_課題_: 区分マンション投資に関するページ抜粋から、「空室が長引けば長引くほど持ち」を含む箇所を起点とし、「を選ぶことが必須となります。」までを再掲してください。その際、「賃貸需要」を「入居需要」に差し替えること。

一棟アパート投資のように複数の部屋を賃貸する場合は、1室が空室になってもほかの部屋の家賃収入で支出をカバーできます。
しかし区分マンションの場合、空室=家賃収入はゼロなため、ローンの返済やランニングコストなどの支出はすべて自己資金や給与などから補填しなくてはなりません。
空室が長引けば長引くほど持ち出しが多くなり、手元の資金が尽きてしまいローンの返済ができなくなると物件を差し押さえられるおそれもあるため注意が必要です。
区分マンション投資にかぎらず、不動産投資では物件の立地は非常に重要です。その中でも特に区分マンション投資をおこなう場合は、長期にわたって安定して家賃を得られる賃貸需要の高い物件を選ぶことが必須となります。
区分マンション投資のデメリット②:収益を大きくすることがむずかしい
区分マンション投資は、少ない自己資金で始めることができ、比較的リスクが低いというメリットがある反面、大きな収益を得るのがむずかしいです。

_提供データ_:
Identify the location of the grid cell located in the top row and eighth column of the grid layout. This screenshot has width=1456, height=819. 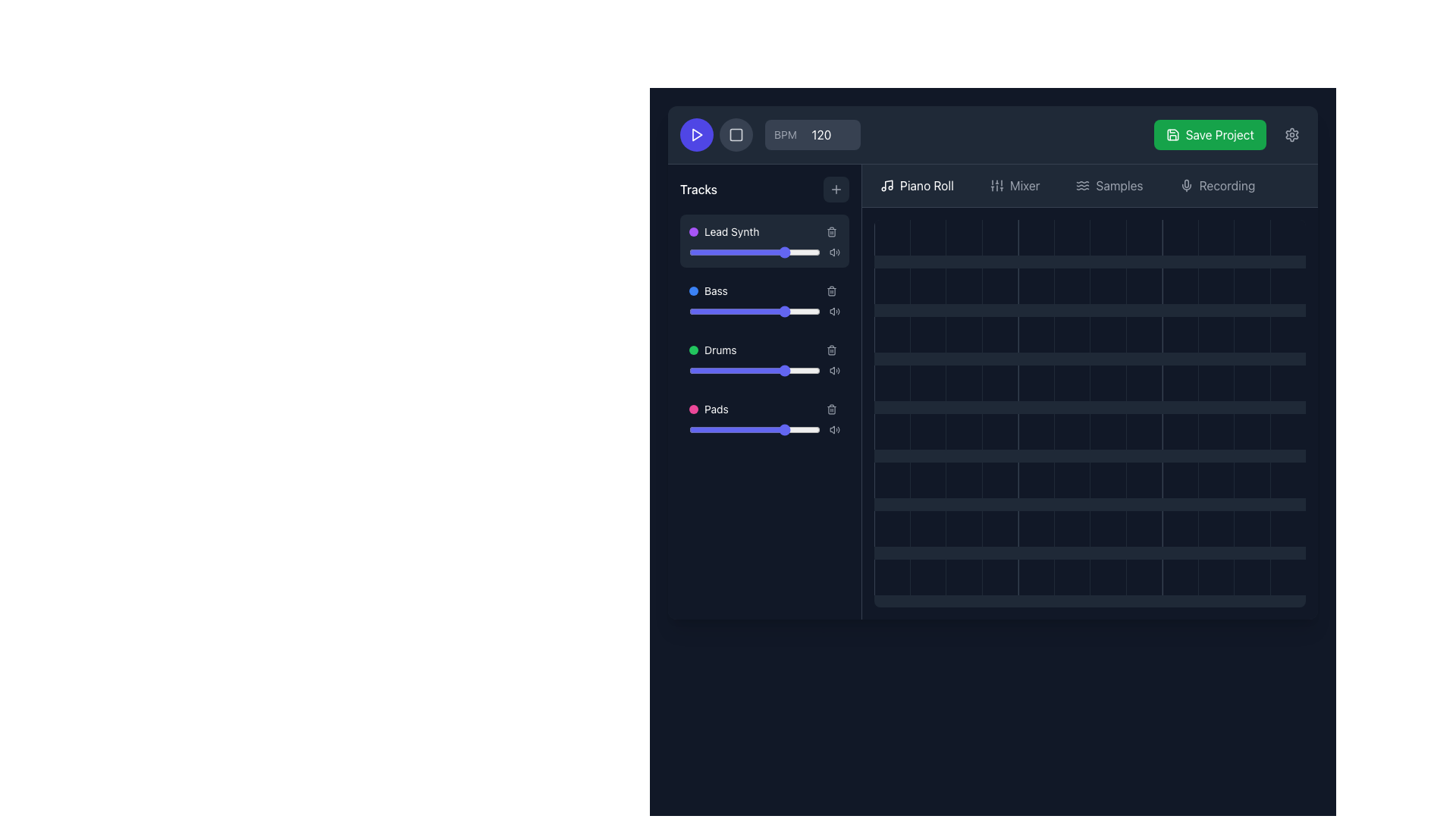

_解答_:
空室が長引けば長引くほど持ち出しが多くなり、手元の資金が尽きてしまいローンの返済ができなくなると物件を差し押さえられるおそれもあるため注意が必要です。
区分マンション投資にかぎらず、不動産投資では物件の立地は非常に重要です。その中でも特に区分マンション投資をおこなう場合は、長期にわたって安定して家賃を得られる入居需要の高い物件を選ぶことが必須となります。